Bisa dibilang hal ini adalah pernyataan yang unik. Bagaimanapun juga Fortnite bukanlah layanan streaming acara televisi seperti pada umumnya atau seperti area dagang Netflix. Meskipun hubungan antara streaming dan Fortnite bisa dikatakan sangat dekat. 

Gim menembak dan bertahan hidup (termasuk belajar aksitektur) ini mendapatkan popularitas melalui streaming di beberapa platform yang bahkan melahirkan selebritis/gamer seperti Ninja. Apa benar alasan ini yang mendasari genderang perang Netflix terhadap Fortnite? Sepertinya sih bukan dari situ.

Kembali ke perhal laporan perusahaan. Netflix juga memaparkan laporan performa perusahaan sepanjang kuartal pertama. Menariknya dalam laporan tersebut Netflix masih belum memiliki wawasan tentang pelanggannya berdasarkan wilayah. Sekarang ini yang dilaporkan hanyalah sebagai akun berbayar secara global. Aneh jika kebijakan kenaikan harga langganan justru baru diterapkan pada demografi berbasis wilayah, yakni cuma di kawasan AS. 

Mereka juga tidak menyebutkan jumlah akun yang belum berlangganan alias gratis.

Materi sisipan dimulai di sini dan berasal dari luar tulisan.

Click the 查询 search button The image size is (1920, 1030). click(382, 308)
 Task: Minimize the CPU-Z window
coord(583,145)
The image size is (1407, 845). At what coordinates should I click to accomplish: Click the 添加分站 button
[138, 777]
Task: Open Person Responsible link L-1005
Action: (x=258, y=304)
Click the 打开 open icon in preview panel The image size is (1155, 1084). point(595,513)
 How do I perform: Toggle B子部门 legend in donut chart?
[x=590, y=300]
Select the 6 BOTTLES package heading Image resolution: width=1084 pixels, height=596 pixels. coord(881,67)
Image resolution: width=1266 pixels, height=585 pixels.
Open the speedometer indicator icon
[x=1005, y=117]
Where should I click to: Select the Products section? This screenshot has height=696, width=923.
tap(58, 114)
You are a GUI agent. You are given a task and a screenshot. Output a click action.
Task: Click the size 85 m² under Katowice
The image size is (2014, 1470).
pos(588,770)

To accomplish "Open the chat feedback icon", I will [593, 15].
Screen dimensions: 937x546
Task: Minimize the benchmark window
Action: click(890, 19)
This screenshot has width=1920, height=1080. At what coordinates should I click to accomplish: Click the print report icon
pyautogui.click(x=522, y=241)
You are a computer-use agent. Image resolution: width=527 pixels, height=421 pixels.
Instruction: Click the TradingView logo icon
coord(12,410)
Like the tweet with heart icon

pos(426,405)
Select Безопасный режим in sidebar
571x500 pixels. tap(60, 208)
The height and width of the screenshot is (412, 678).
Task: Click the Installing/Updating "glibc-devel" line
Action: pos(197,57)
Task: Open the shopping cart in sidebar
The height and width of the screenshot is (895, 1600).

Meskipun perusahaan telah mengantisipasi jumlah pelanggan mencapai 137 juta di seluruh dunia, faktanya mereka mendapatkan jumlah yang mencapai 139 juta, dan juga pendapatan yang dihasilkan masih jauh dari harapan.

Netflix (hoahoctro.vn)

Netflix mengkonfirmasi bahwa kenaikan harga langganan, terbesar dalam sejarah Netflix, akan berlaku untuk akun baru. Sedangkan akun pelanggaan lama yang sudah ada sejak Q1 dan Q2 akan segera diluncurkan. Untuk menjustifikasi kenaikan harga, pelanggan akan melihat lebih banyak konten original, dan mungkin tayangan ulang yang lebih sedikit. Meskipun perusahaan akan tetap membayar harga tertinggi ketika ada studio, jaringan dan produsen yang bersedia menjual kontennya.

Netflix juga tetap berfokus menjadi platform untuk membantu membangun bintang-bintang film baru. Jangkauan pasar yang global menjadi senjata bagi Netflix untuk menggaet para bintang baru dari berbagai negara termasuk mengakomodasi gagasan cerita dari masing-masing wilayah. Dengan begitu konten original menjadi cara yang tidak dapat ditandingi oleh outlet lain.

Elemen lain yang tidak dimiliki pihak lain adalah pengalaman interaktif. Setelah merilis Black Mirror: Bandersnatch, Reed Hastings mengatakan bahwa film ini menjadi "contoh kuat" dari usaha menggabungkan teknologi dan hiburan sambil menjanjikan lebih banyak proyek yang dibangun dengan teknologi Branch Manager-nya ke depan.